Additionally, we clean up all the ljeditor slots that we weren't going to implement anyway or that we used TextEdit slots for instead. By choosing Slots from the Edit menu (one way to do it), we open the dialog that allows us to mark editUndo() and remove it with a mouse click on Delete Slots (Figure 7). The same fate applies to editRedo(), editCut(), editCopy(), editPaste(), editFind(), helpIndex(), helpContents() and filePrint().

Furthermore, we check the GUI preview for separators that don't fit. As we decided against using the editFindAction, a single separator can be found at the end of ljeditor's Edit menu: once upon a time there was a Find entry below. To erase the separator, right-click on it in the form and choose Delete Item. The same applies to one of the two separators above the Exit entry in the file menu.

All GUI elements are in their place—time to let Qt adjust the widget proportions. Once again, we choose the entire form and select Lay Out Vertically from Layout in the main menu. If a user adjusts the application window size now, the TextEdit widget will follow. If we wish to place widget elements differently onto the form, we need to break the layout first.
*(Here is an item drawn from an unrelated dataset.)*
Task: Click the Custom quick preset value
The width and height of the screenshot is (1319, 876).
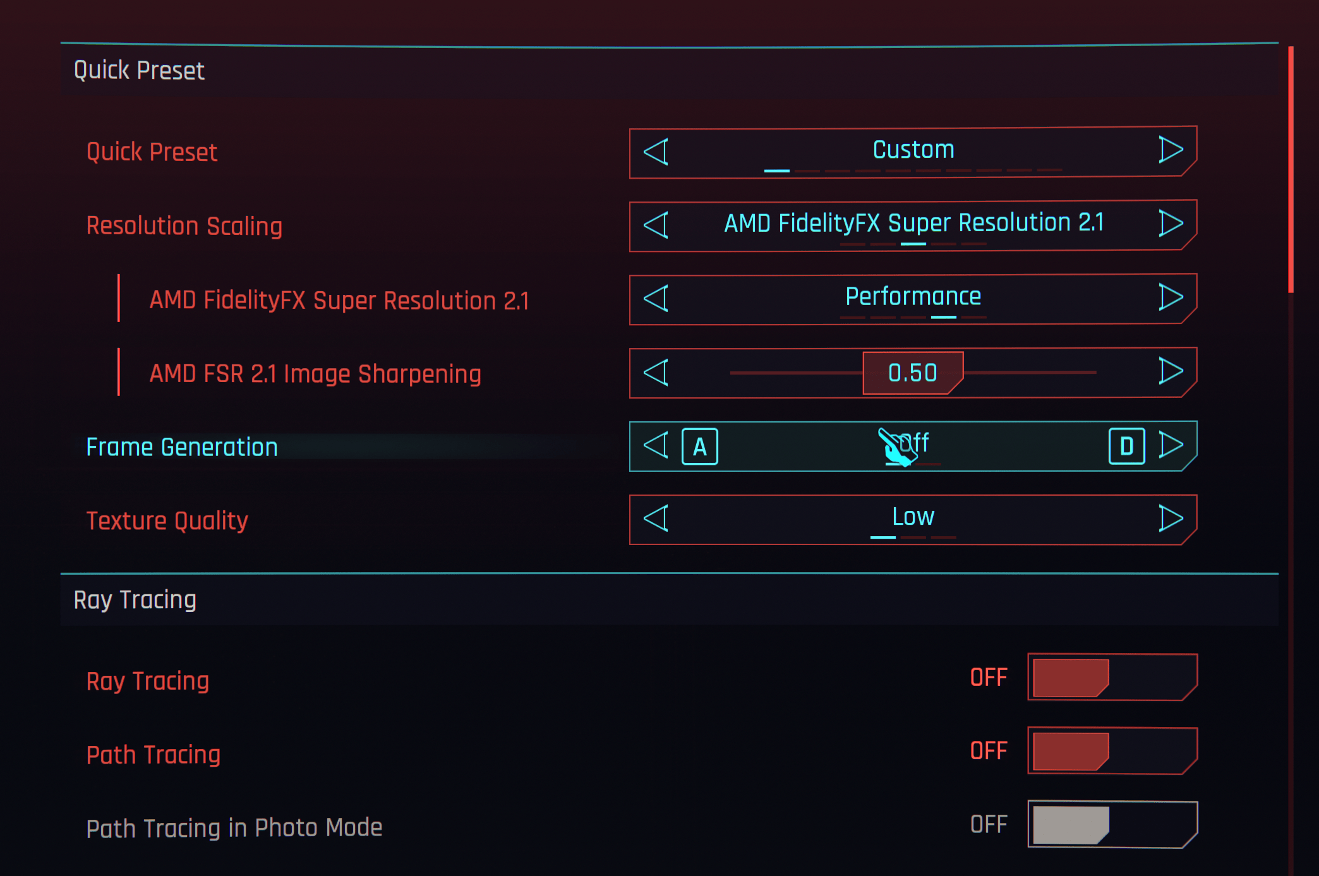Action: click(913, 150)
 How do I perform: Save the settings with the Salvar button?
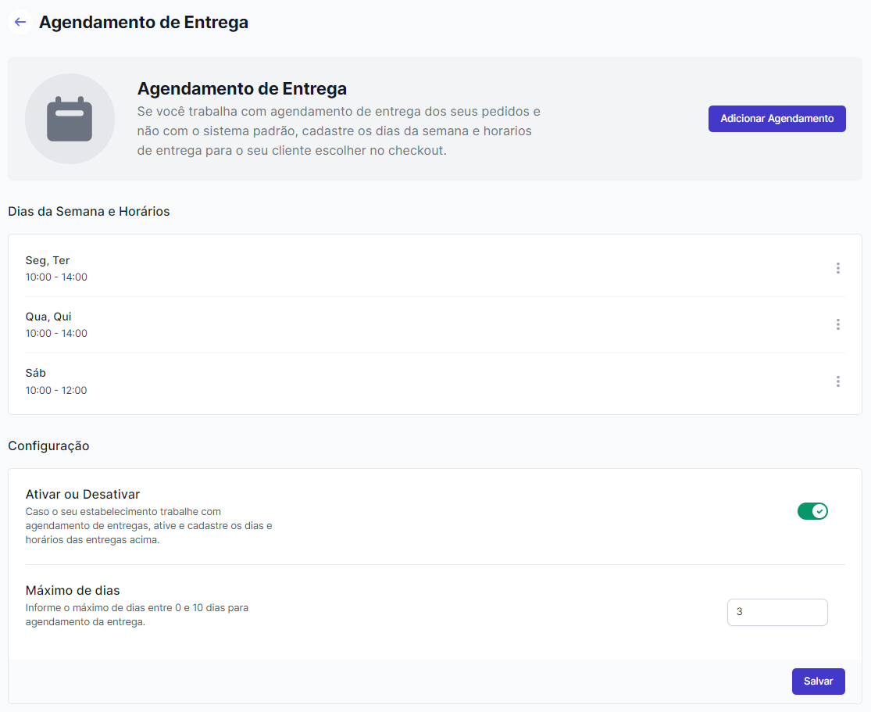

Last but not least, we want this GUI to be stamped as ours. To do this we fill in the Author name and a description in the dialog raised by choosing Form Settings from the Edit menu (see Figure 10). Here it is possible to decide whether we want to store the icons in a subdirectory of our project directory or whether we include them directly in the user-interface description.

Figure 10. Let the world know who designed this GUI.

A final selection of Save all from the File menu and an XML file with the user-interface description (best named after the relevant class, e.g., ljeditor.ui) along with ljeditor.ui.h, the file storing the code we typed into the code editor, becomes part of the project.